The renowned author, executive producer, and host shares how her two series bring healing to the Black community

Tracy McMillan, Courtesy OWN (The Oprah Winfrey Network)

The OWN (Oprah Winfrey Network) series, “Family or Fiancé” shuns the sensationalized aspects of reality TV in favor of a more practical and holistic approach to healing the various dynamics that can cause dysfunction within a relationship. Author and host Tracy McMillan speaks with the L.A. Sentinel on the third season of her hit series, which airs on Saturdays at 9/8c. She also gets candid about executive producing the forthcoming Hulu/Onyx Collective comedy inspired by her life entitled, “Unprisoned,” starring Kerry Washington and Delroy Lindo.

LAS: “Family or Fiancé” edits 3-days into one hour-long episode. What are some things that the audience doesn’t get to see?

Tracy McMillan: I spend between 90-minutes-to-two-hours with the couples each day but the audience only sees about five minutes of that. I coach the couples and they take that information into the family system. We go into great detail about how they’re relating to each other and what type of belief system they have. I educate them about dynamics in relationships.

When I see something going on, I point it out and they get a lot from it. The difference between a secure couple and an insecure couple is that a secure couple has an “aha moment” and learns something and changes while insecure people keep doing the thing that isn’t working.

LAS: As a relationships expert, what advice would you share with ambitious, career-minded women regarding the societal pressure to be married?

TM: I don’t think it’s societal pressure.
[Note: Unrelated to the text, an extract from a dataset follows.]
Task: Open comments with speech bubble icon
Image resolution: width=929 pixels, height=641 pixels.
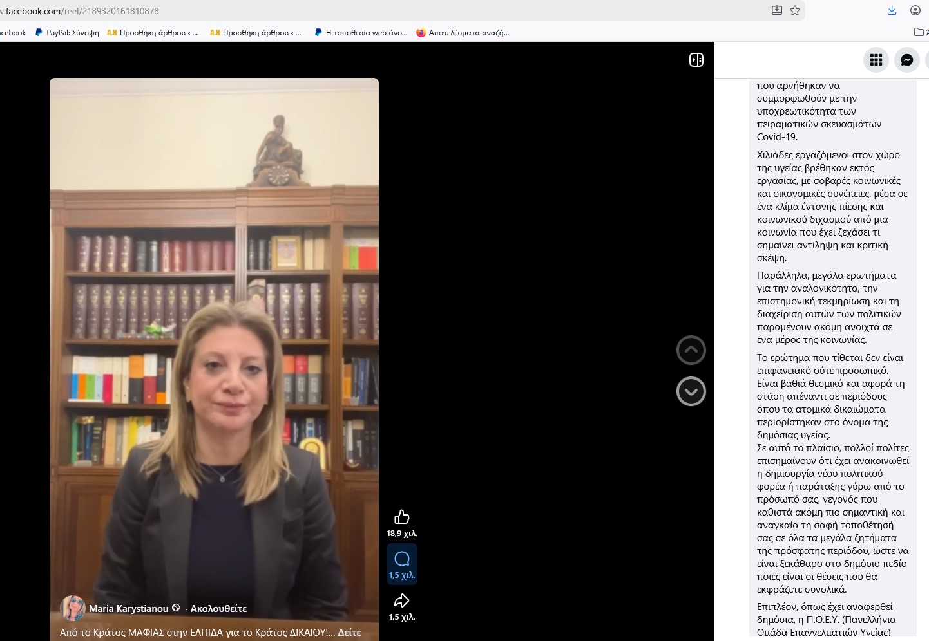Action: [402, 559]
I think it’s a yearning for primary attachment. I feel like the stronger societal voice is, ‘You shouldn’t need a partner, you should be fine on your own.’ When I got into the science [of relationships], I learned that we’re wired for attachment.

I was recently on “The Today Show” and I said as much and my goodness! People in the comments section gave me a hard time because the [societal] message is that you’re supposed to be a rugged individualist and I’m like, no I don’t think that works, we need to be seeking primary attachment.
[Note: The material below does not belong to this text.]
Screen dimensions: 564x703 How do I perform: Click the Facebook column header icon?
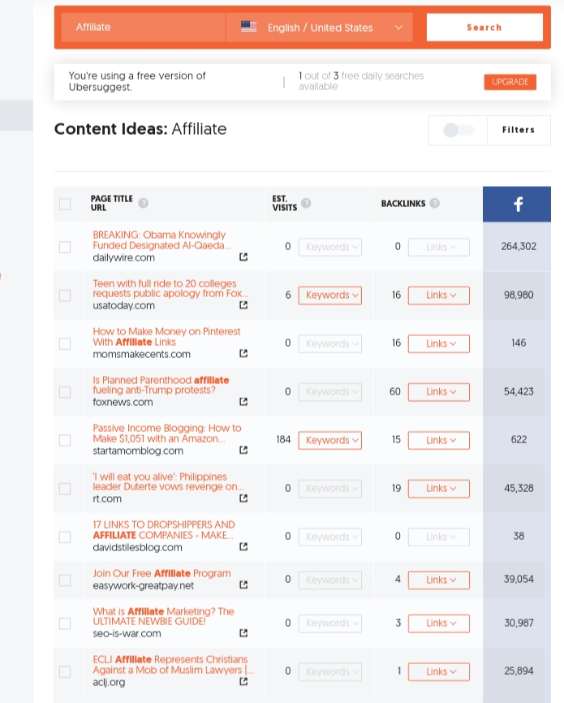(x=517, y=205)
So what do you do with these [societal] pressures? Figure out what you want and take responsibility for the fact that if you want this thing, you have to treat your personal life with the same importance as we treat our careers. Capitalism just wants you to do the career, but you have to worry about your personal life because that’s where your true happiness is going to come from, whatever you’ve built.

LAS: Can you talk about the common thread between “Family or Fiancé” and “Unprisoned” in regards to how people who may not have had the best relationships with their parents can have healthy relationships with their partners?

TM: Both shows are essentially the same topic – they’re about generational trauma in the Black family. Everyone in the family has work to do around how they’ve carried the trauma. I think our show is more about mothers and sons than it is about fathers and daughters.

In the Black family, there’s an assumption that the mother/son relationship is in the first position over the son and his wife. And I’ve had to educate some people out of that because you can’t have your parent in the first position. How can your partner feel safe and secure if they know your number one is someone else? Your number one has to be your partner or it’s going to be unstable like a car with two different-sized wheels.

That’s been researched. And that’s the other thing I do on the show, I talk a lot about the science of relationships. Most people think relationships are made up as you go along, but when you start aligning your actions with the research, you start moving towards a better outcome and a more secure relationship.

LAS: Can you talk about the process of making “Unprisoned” and the vulnerability required to create a show about your life?

TM: It’s inspired by my life so it’s really about the feelings. I’ve been a TV writer for 15 years, much longer than I’ve been a host of a reality show. The thing that makes something TV [worthy] is that there’s an action that can be filmed otherwise it would be a book.

Actors have to be able to enact feelings you had in the past. It’s inspired by my life, it’s not a documentary or a re-enactment. Kerry Washington isn’t exactly playing me but there’s inspiration there.

The same with Delroy Lindo. He met my dad last summer before we had a green light for the show and he was very clear with me, “I’m not going to impersonate your dad, I’m going to create a character off of what I felt when I met your dad.”

He has to have that freedom, and so does Kerry. Kerry and I get along great. We joke that there’s a mashup of the two of us named “Terry McWashington” and the show is that entity, that energetic vessel that we both pour into.

What’s really important to me is that we’re going to show a story that’s never been told before about mass incarceration, a father and a daughter and a family. Even in the making of it, a lot of healing took place. I feel like America is ready for this.

It’s time to heal the hearts and minds around this particular issue. It’s a big responsibility and a privilege to be the person telling this story.